I GO THROUGH PHASES in which I crawl into one author's books, just burrow through them to the exclusion of all else. Usual culprits include the works of Henry Rollins, Hunter S. Thompson, and the man who died 10 years ago today, William S. Burroughs. Ever since then, I occasionally need to hear a polyglot babble echoing through the shadowed sinuses of Tangier, feel the baleful gaze of Doctor Benway as he leers across an incriminating file on his desk, or walk the windy avenues of Manhattan in search of a junk connection, aching — vicariously, I assure you — to satiate the Algebra of Need.

Burroughs initially denied his destiny as a writer, despite some fitful early efforts and the insistence of Jack Kerouac. Sliding through life as (among other things) an exterminator, dope peddler, lush roller, and gentleman farmer of marijuana, Burrough's fate eventually caught up with him in the form of a deadly game of William Tell with his speed-freak wife, Joan Vollmer. An "Ugly Spirit" descended upon Burroughs, as he described it, and the only way to be free of it was to "write [my] way out."

Even before confronting the Ugly Spirit, he had been crafting his wryly comical routines for years with his experiences, and verbally, with his early associates and future Beat legends, Allen Ginsberg and Jack Kerouac. Once he began writing in earnest, out poured his experiences with the needle into Junky.
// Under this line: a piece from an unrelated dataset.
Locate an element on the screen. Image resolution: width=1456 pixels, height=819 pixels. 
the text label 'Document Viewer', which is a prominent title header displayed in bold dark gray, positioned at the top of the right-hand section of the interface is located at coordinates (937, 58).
From the furtive silence of a repressed era, his homosexual longings found light in Queer, even if the book itself could not be published for decades. And from the post-Hiroshima reality of the Nazi control system being overthrown in favor of East–West national security paranoia and literary censorship, from the dawning age of faceless computers and the advertising shuck replacing the old carny con, from Burroughs's flirtations with medical school, psychiatry, and extermination of sinister arthropods in countless Chicago tenements, rose his signature literary nightmare, Naked Lunch.

I love Burroughs's prose because it seems to have infinite space within it. Neuromancer, American Tabloid, and Fear and Loathing in Las Vegas evoke this feeing in me . . . a desire to crawl into the book and explore, with the sense that I will indeed find something around the corners. This is odd in the case of Burroughs's' work, as Junky is a spare, direct narrative, and Naked Lunch seems to take place only occasionally in our familiar world. He frames his work with just enough supports, so that the shocking or humorous images in the rooms he has built have all the more impact. And you want to look in the attic once he has done so. But always, the end of the book or story boots you out the door.
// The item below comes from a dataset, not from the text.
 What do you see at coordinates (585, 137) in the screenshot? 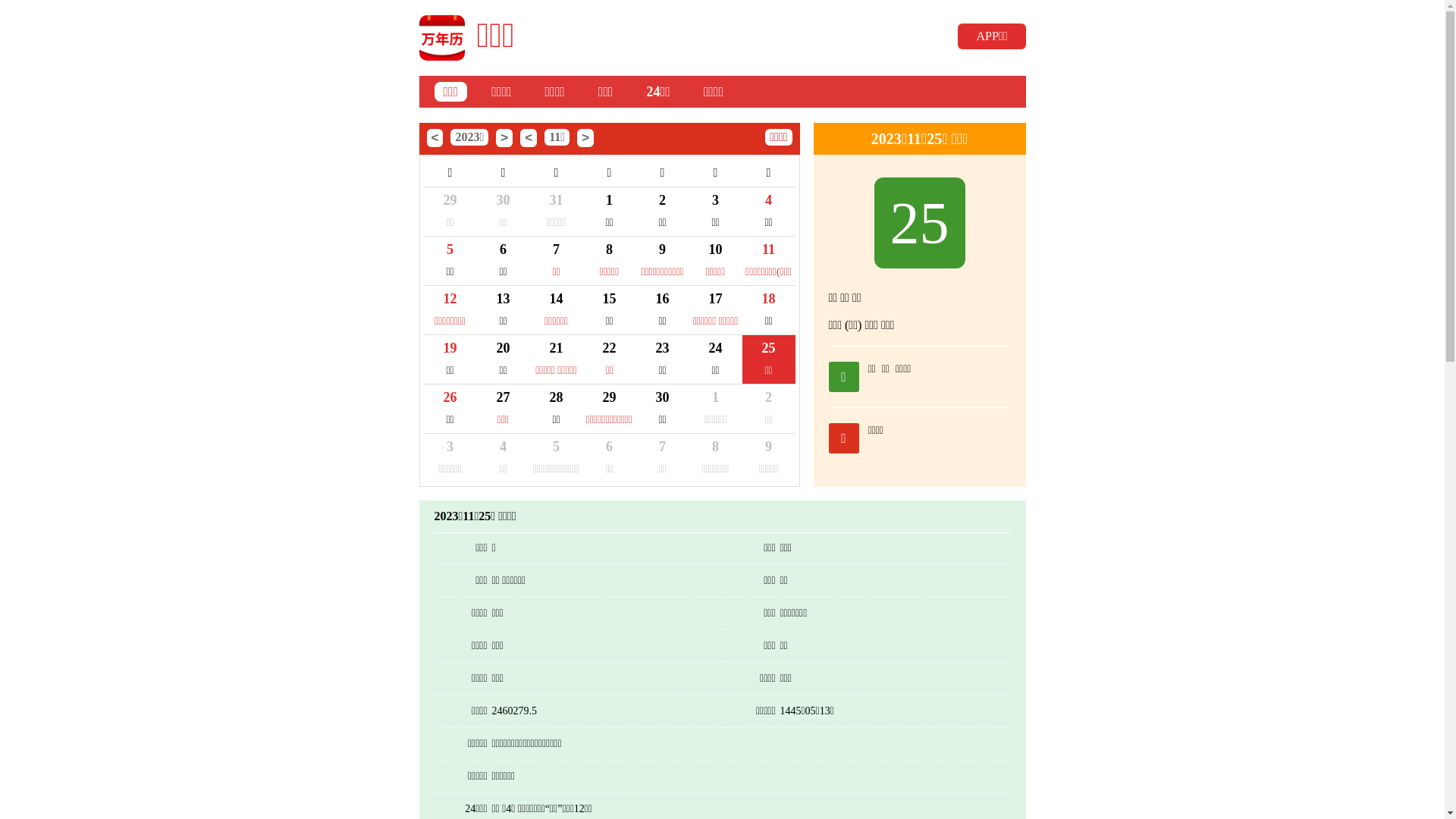
I see `'>'` at bounding box center [585, 137].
When Burroughs himself exited, as all of must, it has been written that many were surprised he was still alive. Yet there he was, back in the genteel Midwest he had spent so long eliminating from his system, with his paintings and guns and the words still flowing. In his old age, Burroughs took on an androgynous beauty, only falling fully into the male category when he spoke in his sly, croaking drawl, by turns wising up the marks with his hard-won wisdom and admitting his foolishness in a world where nobody, ultimately, beats the Mark Inside. I had a dream several months ago in which I was in his house in Lawrence, Kansas, sitting beside him on a couch while he read from his diary. His voice and manner were so comfortable that I closed my eyes and rested my head on his ancient shoulder. Don't worry, the next scene in the dream didn't involve a session with the original Steely Dan. I just let his words carry me into one of those infinite spaces of his.

I have Naked Lunch in my workbag for tomorrow. I may just take it to bed as my nighttime reading, and if I wake up with white hair or a centipede body, so be it. I'll ring up Doc Benway for instructions.